刘默颤抖着捏着“功法”,瞳孔一缩,嘴角微动,将“功法”翻过来仔细瞧了瞧。

“???,三年高考五年模拟什么鬼!”

刘默不死心,继续掀开第一页,白纸上上面赫然写着七个字“陈皮是个王八蛋!”

身体里的血轰的一下冲上头顶,眼前有点发黑,脚下不稳,向前踉跄走了了一下。

猴子赶忙向前一步,扶住刘默,问道:“头,这功法怎么样?”

“我踏马!”刘默像一摊泥水彻底跌在地上!

朱红色的朝霞透过窗户散满房间,勾勒出陈皮蜷缩、瘦弱的身体。

“哎呦”陈皮缓缓睁开眼,嗓子干涩的发疼,手臂酥麻,手撑地艰难的起身。

“开工!”陈皮低声自言自语一句,为今天找张明杰做着一些准备。

一个A级初境的张明杰是陈皮单枪匹马不能够对付的,两人在灵力值上差距至少2000克拉以上,所以在单纯肉体淬炼方面两人的从力量,速度,防御来说差距巨大。张明杰一拳能够打死一头大象,陈皮一拳才能打死一只羊,这就是两人在力量上的差距!
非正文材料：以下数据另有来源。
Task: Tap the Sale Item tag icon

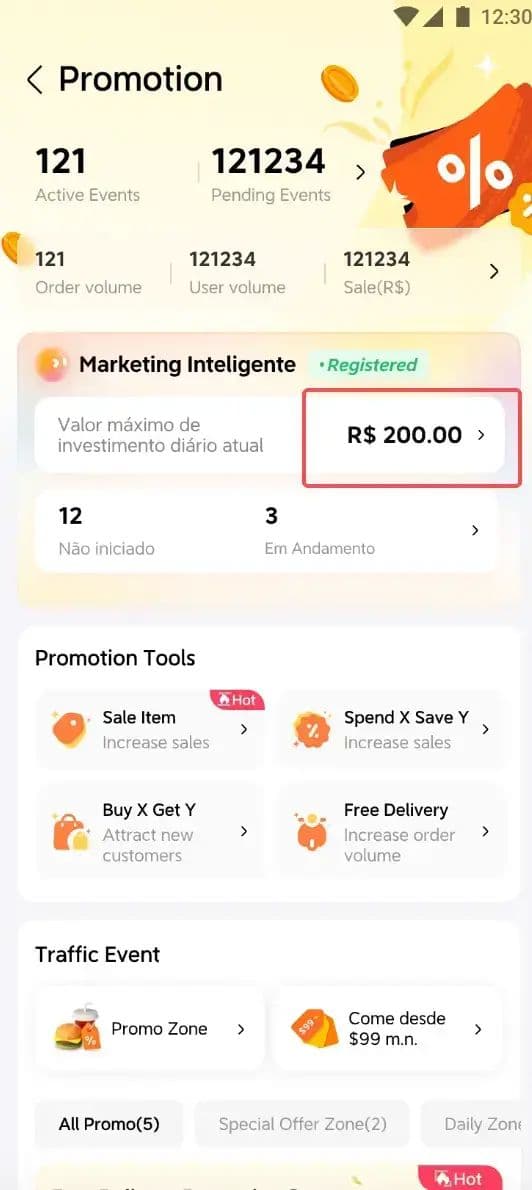Action: [x=71, y=729]
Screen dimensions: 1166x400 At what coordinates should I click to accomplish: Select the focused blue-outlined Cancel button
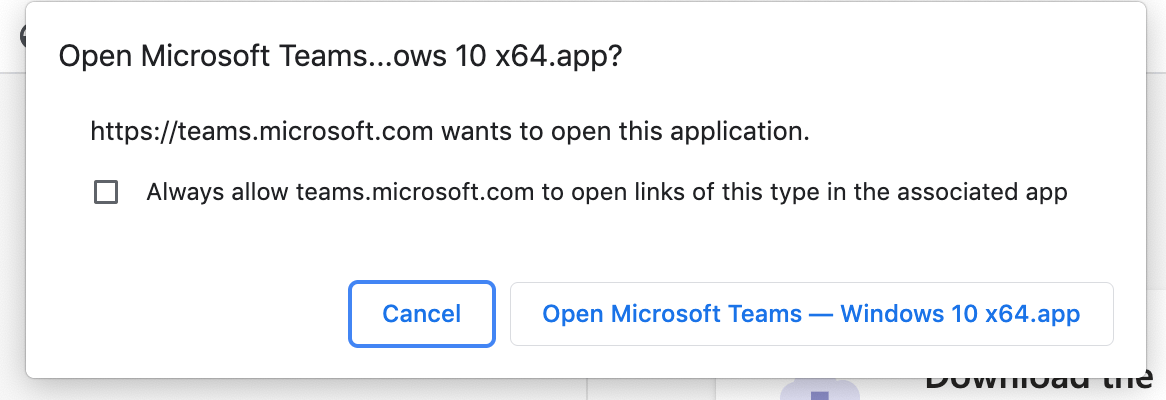[422, 313]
“不打无准备之仗”,陈皮在按照昨晚在脑子中思考很久的计划开始准备。

走到屋子里低着头,这边翻翻,那边找找,在破衣柜蓝色破牛仔裤旁边找到了初三下学期郊游时学校统一发的红色旅游帽。

陈皮来到厨房,拿起倒扣的黑铁锅放在原来的位置,眼睛视线落在煤气灶右面的地上。

一个天蓝色的大桶,覆着一层薄薄的灰尘,水桶中间贴着一个红色包装膜,上面写着,“有点甜纯净水”。

“太脏”,陈皮拿起抹布,蘸了一点水,上上下下将水桶擦的干干净净。

右手提桶,左手插在口袋,走出家门。

“先去买药!”陈皮朝着和仁堂药店方向快快步走去。

大红色宣传纸上的广告变成“混元肾宝,你好我也好!”

呜-呜,检测到宿主因肾的问题痛苦,痛苦值增加+10,余额70.灵力值余额695,功法无”
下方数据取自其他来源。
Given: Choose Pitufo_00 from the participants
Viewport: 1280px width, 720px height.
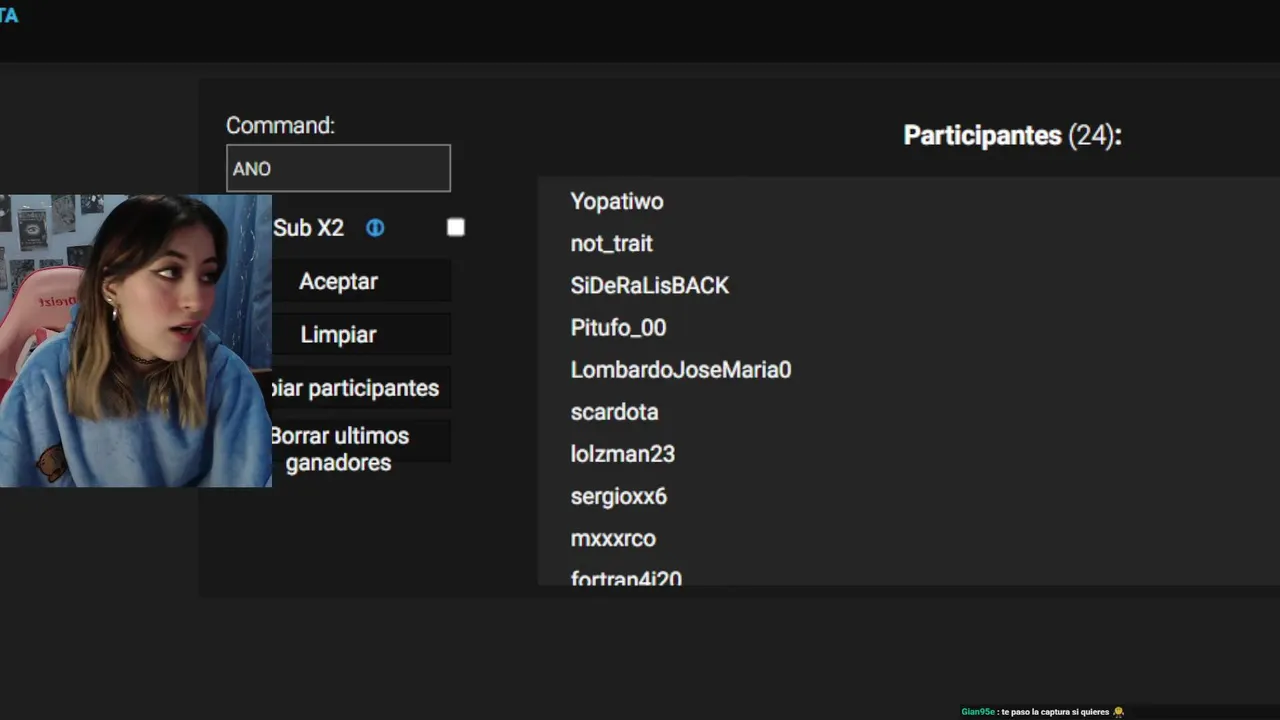Looking at the screenshot, I should coord(618,327).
“狗系统,服了你!又来?你觉得你现在出现符合时宜吗!”陈皮暗骂着系统。

“阿姨早!”

药店售货员右手拿着咬了一小口热气腾腾的鲜肉大包,左手擦了擦嘴角的肉汁回道,“早,陈皮!发烧退了吗?”

陈皮听到售货员的回答,脸色顿时暗了下来,简单、生硬说,“没!”

听到陈皮的回答,售货员立马的明白了,苏梅肯定是高烧没退,陈皮才没好气的说话,接着问道,“吃早饭了吗?”
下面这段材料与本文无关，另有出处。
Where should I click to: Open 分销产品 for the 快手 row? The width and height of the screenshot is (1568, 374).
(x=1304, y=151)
“没。”陈皮态度缓和很多,眼瞥见白色塑料袋里还装着两个热气腾腾的鲜肉大包,袋子一角的肉汁上泛着油光。

“给!”售货员阿姨抓起一个肉包递给陈皮。

“我不饿,谢谢阿姨!”

呜-呜,检测到宿主因肾的问题痛苦,痛苦值增加+10,余额80.灵力值余额695,功法无”

“狗系统,别拆台,老子不吃嗟来之食!”

售货员伸手要将鲜肉包子硬塞到陈皮手里,张了张嘴想劝一下陈皮不要客气。但转念一想,“陈皮这孩子太自尊心挺强的,上次如果不是自己胡编了个理由,他是肯定不会收下买感冒药光找的钱”,想到这层她也不便再勉强他什么。

“还要感冒药?”

“买泻药!”陈皮直接了当说道,就凭阿姨两次对自己帮助,也不怕售货员阿姨去外面随便说些什么。

“泻药?”一时不解,售货员用疑问的眼神看着陈皮。

“因为没有交房租,我妈可能被张明杰绑走了,买药对付张明杰!”

阿姨转身,向后走啊了几步,踮起脚伸手将售货架一盒绿色包装的药握在手里,右手在空中停留几秒,又拿出相同一盒药,快步回到柜台。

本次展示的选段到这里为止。